#### Given records ####

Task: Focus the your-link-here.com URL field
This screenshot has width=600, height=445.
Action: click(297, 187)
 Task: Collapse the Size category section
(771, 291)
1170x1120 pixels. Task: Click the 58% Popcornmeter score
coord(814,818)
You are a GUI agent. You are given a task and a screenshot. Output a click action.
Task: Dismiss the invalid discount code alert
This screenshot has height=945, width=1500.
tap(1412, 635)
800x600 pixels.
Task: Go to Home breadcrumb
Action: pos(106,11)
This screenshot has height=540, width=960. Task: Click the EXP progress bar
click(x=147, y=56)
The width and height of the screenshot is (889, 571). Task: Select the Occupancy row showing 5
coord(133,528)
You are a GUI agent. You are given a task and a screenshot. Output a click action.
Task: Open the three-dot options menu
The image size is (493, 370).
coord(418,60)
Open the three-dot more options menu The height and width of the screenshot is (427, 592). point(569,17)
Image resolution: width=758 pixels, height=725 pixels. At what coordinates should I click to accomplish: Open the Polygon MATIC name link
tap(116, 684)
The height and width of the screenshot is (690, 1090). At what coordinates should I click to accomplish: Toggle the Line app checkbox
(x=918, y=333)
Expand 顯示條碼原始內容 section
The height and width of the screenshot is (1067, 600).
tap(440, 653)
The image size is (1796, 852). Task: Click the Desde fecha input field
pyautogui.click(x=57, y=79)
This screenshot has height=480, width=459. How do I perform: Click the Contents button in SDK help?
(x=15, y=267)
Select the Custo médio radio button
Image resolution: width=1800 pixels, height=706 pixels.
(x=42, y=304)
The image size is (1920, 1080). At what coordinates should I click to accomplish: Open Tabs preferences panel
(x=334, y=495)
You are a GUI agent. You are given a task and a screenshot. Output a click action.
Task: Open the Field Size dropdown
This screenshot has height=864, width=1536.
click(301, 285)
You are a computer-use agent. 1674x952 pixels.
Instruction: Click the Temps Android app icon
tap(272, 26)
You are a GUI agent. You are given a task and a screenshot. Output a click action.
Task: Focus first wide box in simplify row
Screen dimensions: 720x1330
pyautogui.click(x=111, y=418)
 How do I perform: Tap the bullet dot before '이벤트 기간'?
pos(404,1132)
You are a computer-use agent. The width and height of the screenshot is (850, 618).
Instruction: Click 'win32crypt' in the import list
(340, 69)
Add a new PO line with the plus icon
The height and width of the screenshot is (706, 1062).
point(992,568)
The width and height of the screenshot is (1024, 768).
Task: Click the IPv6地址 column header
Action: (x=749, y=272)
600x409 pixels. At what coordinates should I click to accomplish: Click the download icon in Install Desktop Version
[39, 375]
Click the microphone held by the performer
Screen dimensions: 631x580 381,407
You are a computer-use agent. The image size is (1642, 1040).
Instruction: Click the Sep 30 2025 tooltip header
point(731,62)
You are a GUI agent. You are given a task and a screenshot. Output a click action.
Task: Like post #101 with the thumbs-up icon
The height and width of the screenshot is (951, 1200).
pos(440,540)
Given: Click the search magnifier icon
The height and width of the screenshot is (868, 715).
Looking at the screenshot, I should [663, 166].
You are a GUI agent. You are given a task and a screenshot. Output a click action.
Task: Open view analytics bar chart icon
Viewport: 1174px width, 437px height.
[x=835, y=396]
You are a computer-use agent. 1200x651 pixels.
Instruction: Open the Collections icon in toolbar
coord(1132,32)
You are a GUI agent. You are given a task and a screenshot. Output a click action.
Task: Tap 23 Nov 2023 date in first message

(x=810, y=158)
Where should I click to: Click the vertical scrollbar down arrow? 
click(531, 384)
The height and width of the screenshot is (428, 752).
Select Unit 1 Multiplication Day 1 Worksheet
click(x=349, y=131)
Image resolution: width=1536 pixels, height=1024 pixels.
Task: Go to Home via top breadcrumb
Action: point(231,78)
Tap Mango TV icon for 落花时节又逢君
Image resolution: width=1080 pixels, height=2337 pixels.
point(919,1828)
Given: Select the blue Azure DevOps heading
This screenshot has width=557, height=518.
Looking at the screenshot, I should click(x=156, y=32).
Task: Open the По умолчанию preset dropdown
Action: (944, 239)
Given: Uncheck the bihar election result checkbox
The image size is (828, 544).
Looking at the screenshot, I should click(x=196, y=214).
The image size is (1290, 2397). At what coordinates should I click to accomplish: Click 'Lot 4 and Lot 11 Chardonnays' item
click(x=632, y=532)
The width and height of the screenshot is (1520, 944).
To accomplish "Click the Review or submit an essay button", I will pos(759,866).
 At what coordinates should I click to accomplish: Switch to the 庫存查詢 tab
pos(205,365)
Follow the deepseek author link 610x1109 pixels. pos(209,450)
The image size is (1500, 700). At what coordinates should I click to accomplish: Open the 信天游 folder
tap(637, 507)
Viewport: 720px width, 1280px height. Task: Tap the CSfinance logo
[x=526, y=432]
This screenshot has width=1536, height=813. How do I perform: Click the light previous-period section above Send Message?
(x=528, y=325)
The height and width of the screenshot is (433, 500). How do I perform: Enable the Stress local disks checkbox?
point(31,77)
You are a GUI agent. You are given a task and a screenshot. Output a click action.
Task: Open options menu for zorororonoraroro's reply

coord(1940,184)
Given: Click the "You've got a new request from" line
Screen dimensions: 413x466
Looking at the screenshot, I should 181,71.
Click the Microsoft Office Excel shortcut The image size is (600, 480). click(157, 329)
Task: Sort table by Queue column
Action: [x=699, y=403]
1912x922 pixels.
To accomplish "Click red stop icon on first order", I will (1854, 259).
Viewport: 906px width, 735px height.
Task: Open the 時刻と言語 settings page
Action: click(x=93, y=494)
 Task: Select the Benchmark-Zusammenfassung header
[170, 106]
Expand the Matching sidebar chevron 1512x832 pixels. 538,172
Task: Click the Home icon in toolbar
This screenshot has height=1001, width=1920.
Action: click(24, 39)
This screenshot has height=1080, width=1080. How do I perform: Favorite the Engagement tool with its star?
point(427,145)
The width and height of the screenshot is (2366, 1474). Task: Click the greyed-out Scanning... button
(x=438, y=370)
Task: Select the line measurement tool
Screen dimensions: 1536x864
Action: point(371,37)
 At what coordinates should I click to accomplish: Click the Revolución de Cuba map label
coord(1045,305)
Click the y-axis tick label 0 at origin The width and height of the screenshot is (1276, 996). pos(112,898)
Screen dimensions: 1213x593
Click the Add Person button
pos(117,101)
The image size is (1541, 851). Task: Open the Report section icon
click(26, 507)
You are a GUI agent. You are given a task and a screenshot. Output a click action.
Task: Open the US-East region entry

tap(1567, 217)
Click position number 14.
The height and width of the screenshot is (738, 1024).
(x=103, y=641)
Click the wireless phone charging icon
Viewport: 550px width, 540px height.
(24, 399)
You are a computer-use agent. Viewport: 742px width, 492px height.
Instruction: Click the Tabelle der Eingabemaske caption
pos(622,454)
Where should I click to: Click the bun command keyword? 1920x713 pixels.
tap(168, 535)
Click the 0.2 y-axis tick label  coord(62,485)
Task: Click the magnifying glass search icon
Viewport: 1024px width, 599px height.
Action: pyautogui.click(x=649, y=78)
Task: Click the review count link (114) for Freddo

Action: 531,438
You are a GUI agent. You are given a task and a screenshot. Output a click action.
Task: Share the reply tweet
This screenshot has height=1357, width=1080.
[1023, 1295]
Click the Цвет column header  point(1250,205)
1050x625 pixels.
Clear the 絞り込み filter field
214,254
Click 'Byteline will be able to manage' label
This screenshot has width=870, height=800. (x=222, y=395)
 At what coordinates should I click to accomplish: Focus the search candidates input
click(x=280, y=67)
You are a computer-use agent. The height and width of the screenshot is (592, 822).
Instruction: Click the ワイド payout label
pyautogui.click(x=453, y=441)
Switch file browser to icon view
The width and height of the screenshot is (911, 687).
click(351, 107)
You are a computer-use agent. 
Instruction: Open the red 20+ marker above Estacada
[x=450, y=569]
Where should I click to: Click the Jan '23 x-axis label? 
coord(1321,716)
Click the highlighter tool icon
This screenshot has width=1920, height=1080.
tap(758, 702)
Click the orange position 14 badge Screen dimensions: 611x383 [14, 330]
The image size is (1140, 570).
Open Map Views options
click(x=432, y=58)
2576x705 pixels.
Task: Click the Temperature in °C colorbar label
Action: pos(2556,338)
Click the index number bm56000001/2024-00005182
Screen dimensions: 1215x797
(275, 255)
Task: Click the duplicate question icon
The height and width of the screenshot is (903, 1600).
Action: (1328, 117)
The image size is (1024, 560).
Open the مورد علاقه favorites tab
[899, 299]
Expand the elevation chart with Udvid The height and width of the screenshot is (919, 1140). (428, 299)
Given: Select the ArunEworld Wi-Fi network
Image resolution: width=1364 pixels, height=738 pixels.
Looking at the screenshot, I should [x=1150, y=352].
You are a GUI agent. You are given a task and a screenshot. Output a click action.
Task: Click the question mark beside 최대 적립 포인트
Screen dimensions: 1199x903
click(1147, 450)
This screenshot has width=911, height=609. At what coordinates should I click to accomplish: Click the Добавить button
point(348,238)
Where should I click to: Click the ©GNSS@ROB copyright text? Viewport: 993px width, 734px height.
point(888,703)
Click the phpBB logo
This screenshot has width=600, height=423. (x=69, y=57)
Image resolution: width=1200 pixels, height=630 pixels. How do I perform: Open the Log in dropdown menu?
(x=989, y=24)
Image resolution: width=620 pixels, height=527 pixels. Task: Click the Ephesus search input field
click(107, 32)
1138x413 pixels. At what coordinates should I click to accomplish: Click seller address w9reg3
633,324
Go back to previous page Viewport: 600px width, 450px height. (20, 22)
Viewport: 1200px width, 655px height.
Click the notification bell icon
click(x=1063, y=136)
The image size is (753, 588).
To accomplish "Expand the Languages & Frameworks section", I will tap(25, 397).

####

How to complete this task. Please find how many lines of the entries above include the string "Expand", giving the number and nothing else.

Answer to this exercise. 4